LIST OF TASKS —
1. Using the piece on Gabor Maté's visit to North Kensington, answer each of these, marking your answers (a), (b) and (c):
(a) On what date did the writer meet Dr Maté?
(b) Where is We Coproduce based?
(c) Which local artist did the writer work with?
2. Please list every place named along the route of the mini tour of North Kensington in the piece on Gabor Maté's visit.

It was a surreal moment for me; Lancaster West estate was where I first encountered Dr Gabor Maté’s teachings on trauma, addiction, mind-body health and parenting. Years on, I meet Dr Maté on Lanc West for a mini tour of North Kensington: through the estate, up Blenheim Crescent, across Ladbroke Grove and Portobello and to the Tabernacle, where Gabor was speaking at the day-long We Coproduce event Trauma Matters.
My meeting with this mentor was even more unreal as this was 15th June 2019. The previous night the community had walked in silence, in our thousands, to honour the dead on the second anniversary of the Grenfell Tower fire; a dignified, unified response to a horror and injustice which had seen no arrests.
We Coproduce, based in Hammersmith, intended a neighbourly gesture for the Grenfell anniversary and flew-in this remarkable expert to the most traumatised community in Britain. When asked to engage the North Ken community, I asked Jane, CEO of We Coproduce, “What’s the aim?”
“To get individuals to become aware of their trauma”.
Good answer, because North Kensington had been bought off inundated with money and ego. Here was a thoughtful organisation we – myself and the local artist Woïnkpa – could work with.
Trauma from a huge-scale disaster starts to manifest two years after an event; it is what we carry inside ourselves. So many local people had filled the vacuum left by the council and national government; mindful of those who had lost everything, or everyone, the trauma was suppressed but easily triggered.
I met Gabor near the foot of the burned-out Tower, the plan to equip him with some understanding of the neighbourhood before speaking on such an emotive day.
The injustice and the slow, sure return to the business-as-usual imposition of grinding poverty on this outwardly vibrant neighbourhood darted around in my mind as I tried to capture it in words. Gabor cut through; looking up at the Tower, he said, “I bet those responsible don’t live in housing like this”.
Stopping me short as I started to explain local dynamics, Gabor asked me “What was your role after the fire?” This set the tone for the day.
Gabor was entirely present as we walked and talked, curious about me, my travels, my thoughts. He would stop, look me in the eye and tell me about his trip as a medical doctor to Gaza when he had “cried for two weeks straight’,” or about the treatment of the indigenous population of Canada
Gabor’s assured presence on the street flowed seamlessly into the packed event at the Tabernacle; challenging audience members to go deeper, unapologetically interested in the reality and truth.
During breaks, he was surrounded by people seeking one-on-one advice and sat offering the same perfect attention.
For those immersed in the recovery of a community, the Trauma Matters event was a reminder that healing starts with us. Gabor’s unerring eye contact betrays an aching vulnerability and uncanny ability to use words to stir our compassion and wisdom.
We Coproduce had carved out a space for these qualities – vulnerability, compassion, wisdom – to be present in the neighbourhood that needed it most, at the time we needed it most.

INPUT DATA —

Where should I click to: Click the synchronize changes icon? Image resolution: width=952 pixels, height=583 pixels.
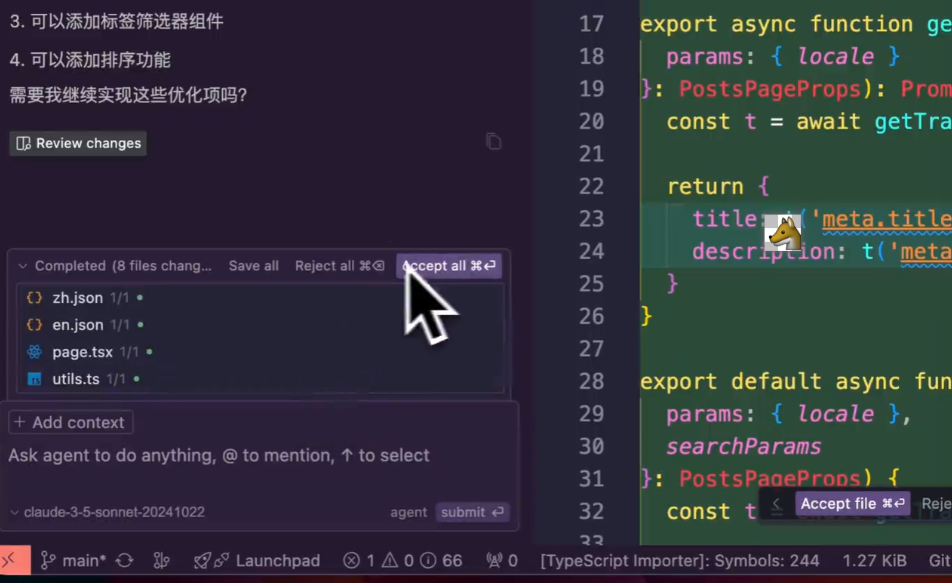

ANSWER SECTION —
1.
(a) 15th June 2019
(b) Hammersmith
(c) Woïnkpa

2.
- Lancaster West estate
- Blenheim Crescent
- Ladbroke Grove
- Portobello
- the Tabernacle